Mining government data: Whither the European Commission?

  
Disclaimer: all opinions in this column reflect the views of the author(s), not of EurActiv.com PLC.

As governments move towards the cloud, they need to be wary of the possibility for significant adverse consequences. National security might be compromised, government integrity eroded and even the safety of public officials threatened, writes Paul Rosenzweig.

Paul Rosenzweig is a senior advisor at the Chertoff Group, a global firm that advises organisations on cyber security matters.

"Someday soon the European Commission will need to confront a growing problem – a potential threat to national security, governmental integrity and even the personal safety of government officials. 

The threat, insidious in nature, is not posed by foreign nations. Instead the danger lies in the governments themselves and what they do (or more accurately, what they don’t do) to protect government data from exploitation.

Earlier this year Google announced a new privacy policy that would allow it to aggregate a single user’s data across all of their platforms. Privacy advocates were rightfully concerned. That’s why the EU commissioned a report on Google’s data mining policies, the results of which were published this month. 

The report concluded that the aggregation of data and the subsequent data analytics potentially intrudes on the private rights of European citizens. The report emphasises the need for rules prohibiting the combination of data across services and a requirement that customers be able to automatically anonymise their IP address. 

Put another way, the data protection authorities concluded that Google should modify its practices to offer users “an improved control over the combination of data by simplifying and centralising the right to object (opt-out) and by allowing users to choose for which service their data are combined.” 

According to the report, in the absence of those steps there would be inadequate protection of personal data for European citizens.

Its findings and conclusions raise equally troubling questions about decisions by governments worldwide to transition their services to the cloud.

The question is not, of course, limited to Google – but this recent data protection report offers a useful insight on the problem and shows how government data is ripe for illicit exploitation.

Any user who stores data in the cloud or uses cloud services and structures must be cognizant of how their service provider protects and stores their data and aware of how, if at all, the service provider can mine the cloud data for its own purposes. That’s true whether the user is an individual, a corporation, or a governmental institution.

Across the world governments are moving services to the cloud. In the United States this is called the “Cloud First” policy. In Europe, Digital Agenda Commissioner Neelie Kroes’ recently launched European Cloud Computing Strategy detailed a broad strategic vision for transitioning to cloud systems on an EU-wide scale. 

The vision includes plans for improving interoperability standards; setting up lists of “trustworthy” cloud providers; taking a part in regulating how service level agreements should work; and creating a formalised structure for how governments and other public bodies in the region should procure in cloud services.  
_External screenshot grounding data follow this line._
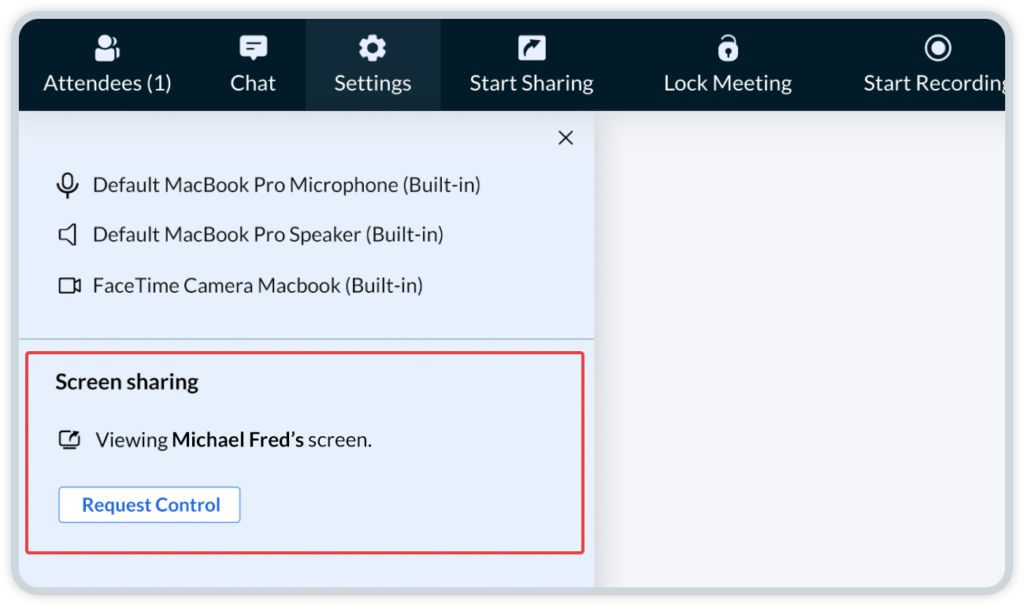Viewport: 1024px width, 607px height.
Task: Click the screen share icon beside Viewing
Action: pos(69,439)
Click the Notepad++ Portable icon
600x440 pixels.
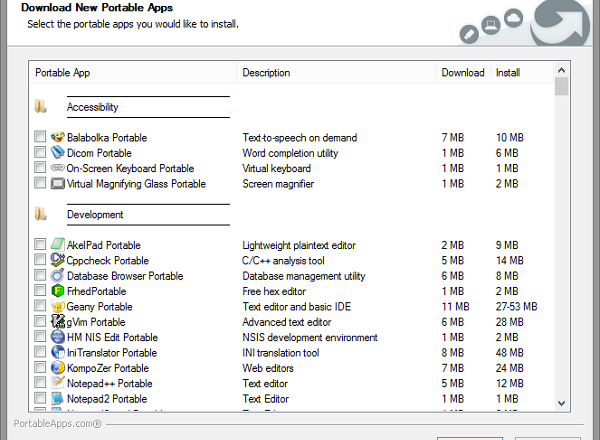58,383
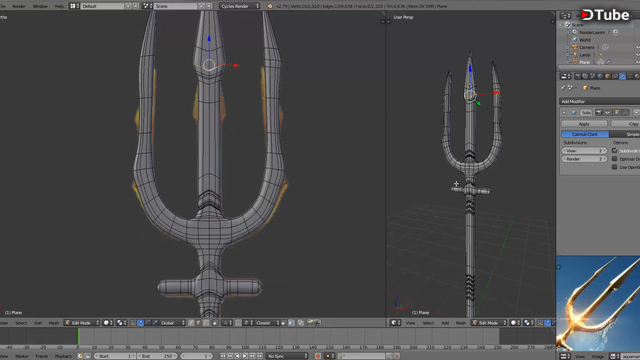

All to the good – the efficiencies of the cloud are of great value to governments, especially in these times of constrained resources.

But as governments move forward to the cloud they need to be wary of the possibility for significant adverse consequences. National security might be compromised; government integrity eroded and even the safety of public officials threatened.

How? Not by some outside enemy but rather through the analytical use to which their own data – voluntarily give up to the cloud – can be put. 

Consider, as just one example of many, the Europol system – a widely regarded success in enhancing the sharing of information and data between and among the European Union’s many law enforcement authorities to prevent and combat all forms of serious international organised crime and terrorism. 

The principal way in which it operates is through a computerised system linking the entire continent, which allows the input of, access to and analysis of data including criminal records, warrants and charging instruments.

As EU institutions like Europol move to cloud based services they need to be mindful of the security of this sensitive law enforcement data. Analytic queries might well disclose the existence of a confidential ongoing criminal investigation, for example.  

If, as the data protection authorities have said, the use of pervasive analytics on the data of private citizens is problematic, then all the more so is it a challenge for the analytics that might be applied to government data.

The problem can, of course, be solved. Governments can demand that their cloud service providers refrain from analysing the data they collect. But awareness of this problem is only just now coming into focus. 

The Commission would be wise to ensure that its many pan-European institutions are protected against indiscriminate data mining and analysis."